Robert Baerg’s article on his trip to Tokyo is not only intriguing but educational. I never was too interested in travelling to Tokyo, but now after reading his article it is a top destination spot on my list. From shoping, to shrines, and beer museums. He got his way around all by subway and travelled wherever his heart desired while in Tokyo.
The hotel had least ten restaurants, a sauna bath, nice, clean, simple rooms, and some great bars; one of which sold beers from around the world in a more comprehensive way than I have ever seen. The hotel had a three-star rating and Shinjuku proved to be close to many attractions that we enjoyed thoroughly.
There was every type of shop you can imagine. I finally found a treble clef necklace for my girlfriend, and it cost me about $12 US (I kept that little secret to myself). Even if you don’t dig the idea of a massive market-style shopping walk in Japan, there was a lot to do. People watching, for example. There were more outrageously dressed people in Harajuku (and Japan in general) than you could shake a stick at.
If you’ve been to the CN or the Eiffel Tower, or the Empire State Building, than you know what you’re in for: high prices and long waits for a few beautiful moments and pictures. It’s cool and it is better at night. For the experienced traveler, perhaps just get a shot of it from the ground and head to the temple. The Zojo temple is one of two Buddhist temples we visited in Japan, and it was beautiful. We walked in the back door and found a graveyard of sorts that was really breathtaking.
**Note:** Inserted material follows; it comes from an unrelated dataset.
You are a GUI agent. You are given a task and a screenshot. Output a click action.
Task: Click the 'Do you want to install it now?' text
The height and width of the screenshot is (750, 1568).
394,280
This was a free and stunning part of the trip in a very different way than the temples or Harajuku. Shibuya Crossing is a massive intersection (mostly for pedestrians) that is best known for being in the movie Lost in Translation. It is a sea of people and advertising, located at the Shibuya stop on the JR line called Yamanote. The atmosphere of the whole square will make you feel like you are sitting on the pulse of modern Japan.
We arrived tired on a Saturday, so we missed weekend nights out. We did wander into a few bars, and they were very different from anything in Korea or North America.
They were small, they regularly charged a cover of 500 yen, and they had every imaginable drink in stock. The service was incredible and very polite. For the record, you do not tip in Japan, but some places may add a service charge on the bill.